Given passage:
Because the dollar accounts for 88% of world currency transactions, 55% of international bank claims and 50% of international payments, U.S. control over the dollar-based banking system constitutes a formidable chokepoint. Washington has used it with growing frequency to sanction terrorists, drug dealers, North Korea, and of course, Iran. With the Netherlands and Japan, U.S. control of the technology for producing advanced semiconductor chips has become a chokepoint to slow China’s progress. Russia tried to intimidate Ukraine and then Western Europe by restricting supplies of natural gas.
Trump is more committed to economic warfare than his predecessors, but by different means. Sanctions, he believes, are too blunt and overused. Tariffs are quicker, more flexible, and have domestic benefits such as protecting manufacturing and raising revenue.

Record excerpts:
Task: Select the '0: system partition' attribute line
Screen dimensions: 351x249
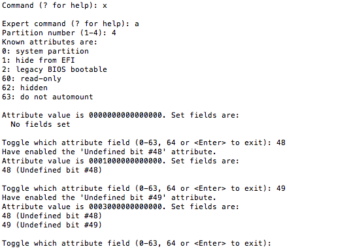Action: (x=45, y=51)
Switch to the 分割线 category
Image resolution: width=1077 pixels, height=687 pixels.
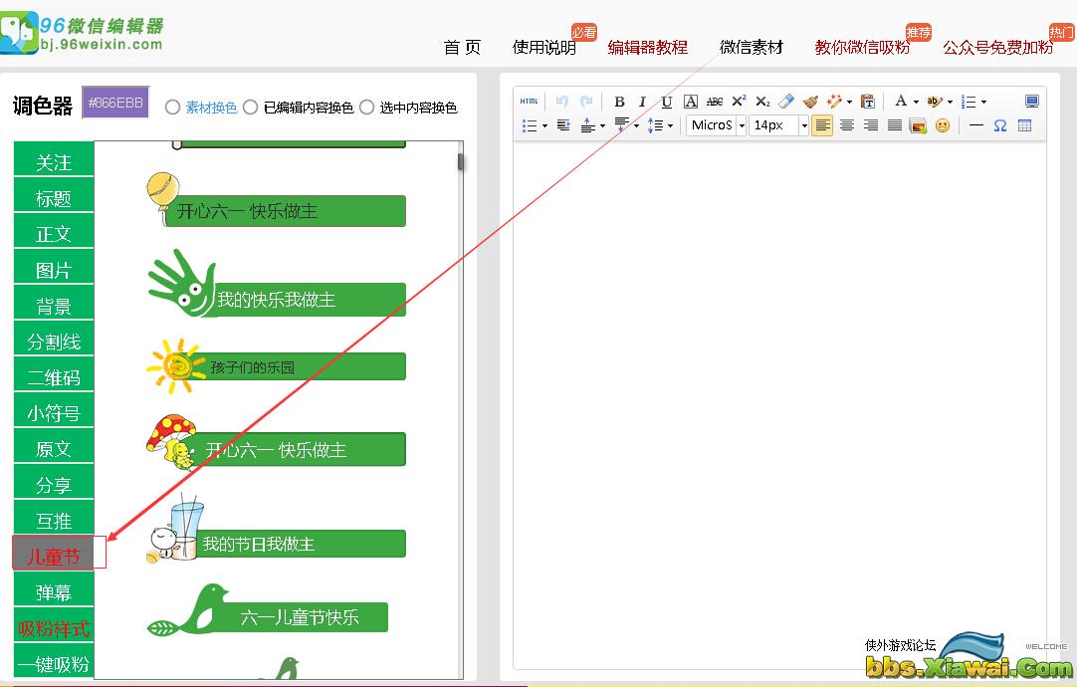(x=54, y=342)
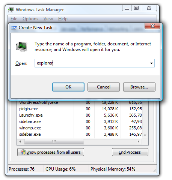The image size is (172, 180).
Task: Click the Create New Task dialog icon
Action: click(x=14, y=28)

* * *

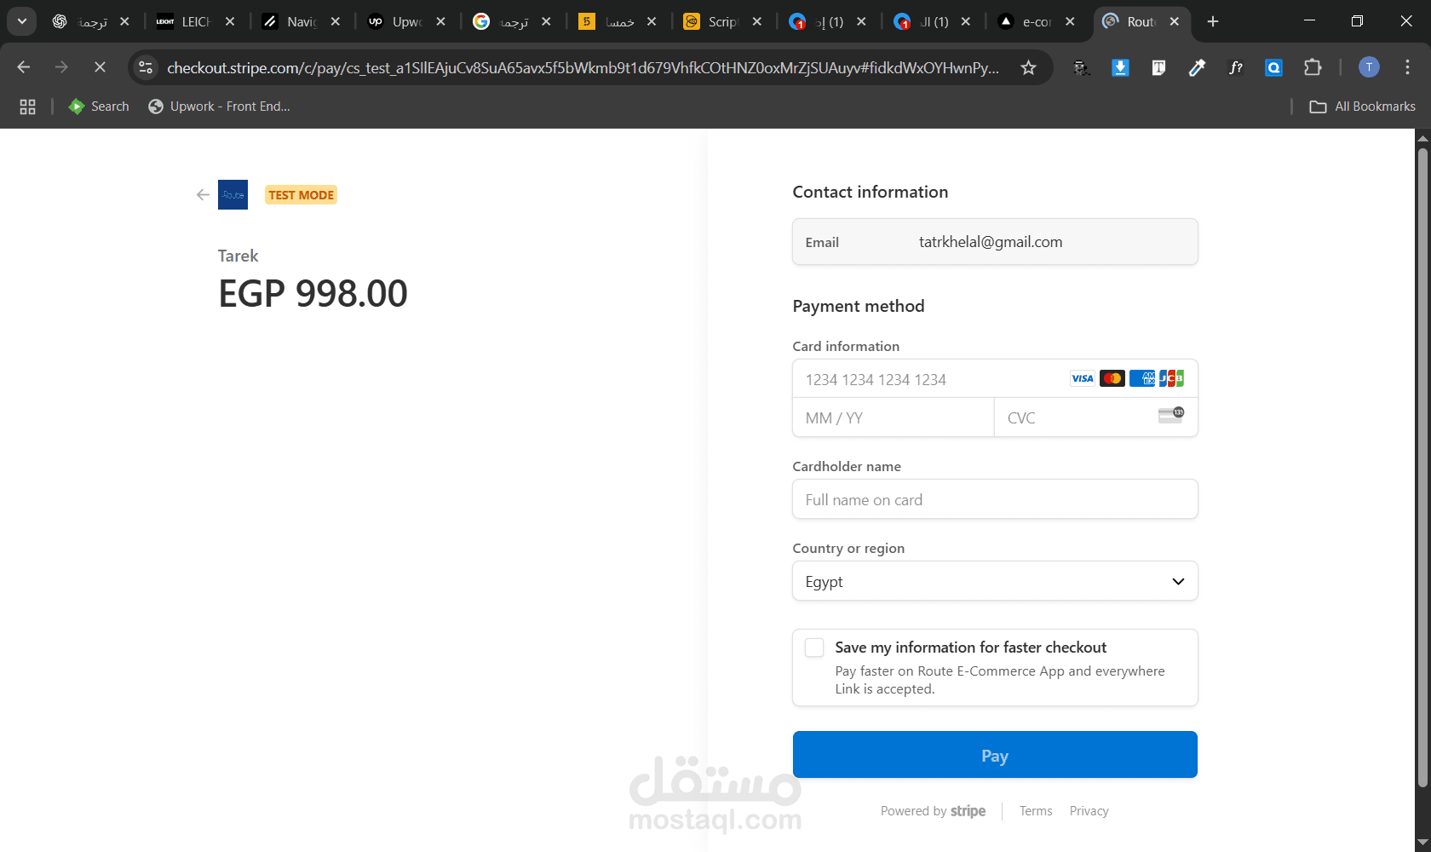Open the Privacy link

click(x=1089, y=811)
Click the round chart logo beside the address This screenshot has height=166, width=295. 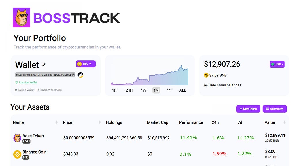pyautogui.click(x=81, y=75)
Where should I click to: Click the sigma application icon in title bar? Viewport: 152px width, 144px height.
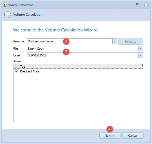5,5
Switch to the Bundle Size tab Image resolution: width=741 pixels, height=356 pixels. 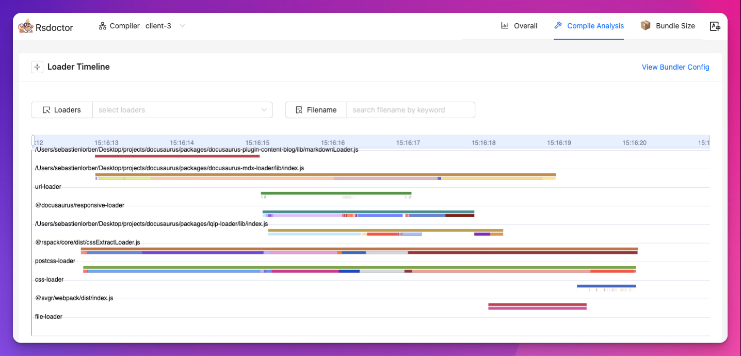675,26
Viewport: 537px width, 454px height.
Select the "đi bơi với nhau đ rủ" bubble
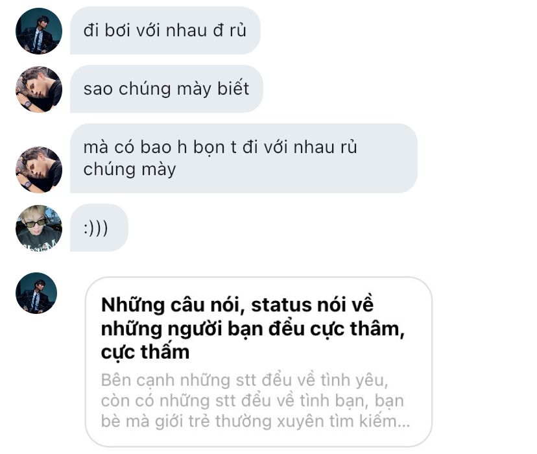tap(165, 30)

Exercise details:
Extend the passage on economic warfare and Trump's preference for tariffs, picking up after its final sentence. The listing has no connection to the passage on economic warfare.

Exercise response:
Yet tariffs don’t meet Fishman’s chokepoint criteria. Trump assumes other countries will do almost anything to avoid losing access to the enormous American market. But Fishman says the U.S. share of world imports, at 13%, is too small to sway other countries’ behavior. With a few exceptions, most can find substitute markets. China’s exports to the U.S. fell last year because of tariffs, but exports to the rest of the world more than made up the difference.
This is why cultivating allies is critical to chokepoints: they can turn a moderate economic edge into a dominant one. Ben Vagle and Stephen Brooks illustrate this in their book “Command of Commerce: America’s Enduring Economic Power Advantage Over China.” They calculate that in 2022, U.S. firms generated 38% of world profits, and its allies another 35%, i.e., 73% in total. China’s generated just 16%. In high tech, the U.S. and its allies generated 84% of world profits, China just 6%.
They conclude that the U.S., with its allies, could inflict far more pain on China, by withholding critical technology or market access, than China could inflict on the U.S.
And yet Trump has pursued exactly the opposite strategy by ignoring and undermining allies, such as by threatening Europe with tariffs to seize Greenland and temporarily lifting some sanctions on Russian oil. Except for Israel, he didn’t consult them before attacking Iran, and they refused to join the war.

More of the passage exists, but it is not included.